Os diferentes pontos de vista sobre o sistema político em Portugal originaram algumas divisões que contribuíram para um clima tenso entre diversos grupos/setores que se iam definindo durante o ano de 1975. As divisões existentes no seio do Movimento das Forças Armadas (MFA) foram um dos catalisadores dessa definição de campos com diferentes perspetivas económicas, sociais e políticas, visões consubstanciadas nos vários documentos publicados ao longo de 1975.


O MFA E A REVOLUÇÃO (II) – Uma “epidemia de planos”

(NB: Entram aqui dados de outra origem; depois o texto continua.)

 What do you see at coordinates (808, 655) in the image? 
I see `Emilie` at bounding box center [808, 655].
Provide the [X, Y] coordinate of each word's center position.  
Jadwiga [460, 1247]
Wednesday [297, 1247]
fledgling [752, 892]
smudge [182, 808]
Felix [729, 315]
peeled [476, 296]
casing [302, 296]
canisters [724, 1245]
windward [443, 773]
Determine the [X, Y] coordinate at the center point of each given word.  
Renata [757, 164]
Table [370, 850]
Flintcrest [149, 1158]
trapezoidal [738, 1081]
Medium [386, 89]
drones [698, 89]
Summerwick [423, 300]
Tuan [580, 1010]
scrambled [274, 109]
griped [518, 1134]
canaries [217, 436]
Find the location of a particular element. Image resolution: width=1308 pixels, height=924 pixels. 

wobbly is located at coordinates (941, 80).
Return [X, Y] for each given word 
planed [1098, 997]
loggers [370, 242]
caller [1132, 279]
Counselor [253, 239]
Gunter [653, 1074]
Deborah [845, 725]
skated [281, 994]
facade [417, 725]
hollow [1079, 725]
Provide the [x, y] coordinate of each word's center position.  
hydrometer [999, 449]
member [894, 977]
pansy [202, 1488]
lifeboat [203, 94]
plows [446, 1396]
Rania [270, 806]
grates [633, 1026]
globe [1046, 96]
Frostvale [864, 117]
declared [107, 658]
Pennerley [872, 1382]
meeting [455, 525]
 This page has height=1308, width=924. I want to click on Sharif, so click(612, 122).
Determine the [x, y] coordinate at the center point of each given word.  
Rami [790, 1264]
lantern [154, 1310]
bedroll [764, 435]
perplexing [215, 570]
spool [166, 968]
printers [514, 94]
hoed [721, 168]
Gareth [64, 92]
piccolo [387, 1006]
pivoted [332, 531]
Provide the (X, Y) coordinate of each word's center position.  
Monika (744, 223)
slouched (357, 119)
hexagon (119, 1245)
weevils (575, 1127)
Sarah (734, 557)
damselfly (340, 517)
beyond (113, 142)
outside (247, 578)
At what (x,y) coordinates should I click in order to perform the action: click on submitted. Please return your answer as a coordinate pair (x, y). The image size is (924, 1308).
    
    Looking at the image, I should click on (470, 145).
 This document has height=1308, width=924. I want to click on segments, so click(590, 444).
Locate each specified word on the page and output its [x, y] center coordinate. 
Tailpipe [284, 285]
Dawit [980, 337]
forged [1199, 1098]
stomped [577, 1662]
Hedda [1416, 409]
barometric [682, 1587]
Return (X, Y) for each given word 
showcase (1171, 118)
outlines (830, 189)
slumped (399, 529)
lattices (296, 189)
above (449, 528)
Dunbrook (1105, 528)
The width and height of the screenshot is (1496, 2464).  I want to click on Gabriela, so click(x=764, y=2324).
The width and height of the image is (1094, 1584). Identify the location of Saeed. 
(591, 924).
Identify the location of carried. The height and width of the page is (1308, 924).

Depois de um ano de incessante procura do rumo a seguir, as clarificações alcançadas na sequência dos golpes frustrados do 28 de Setembro e 11 de Março, que resultaram no afastamento dos sectores direitistas da esfera do poder, revelaram-se insuficientes. No Verão de 1975 a Revolução espartilha-se definitivamente. Os precários equilíbrios alcançados rompem-se e as tensões acumuladas manifestam-se com toda a violência, gerando um clima de pré guerra civil que se arrastará até ao 25 de Novembro. E, enquanto a sociedade civil se agita e mobiliza para as verdadeiras batalhas campais que então se travam, no centro do poder o núcleo duro do Movimento das Forças Armadas divide-se. A manifestação mais óbvia dos problemas que o MFA atravessa é a ‘guerra de documentos’ a que então se assiste.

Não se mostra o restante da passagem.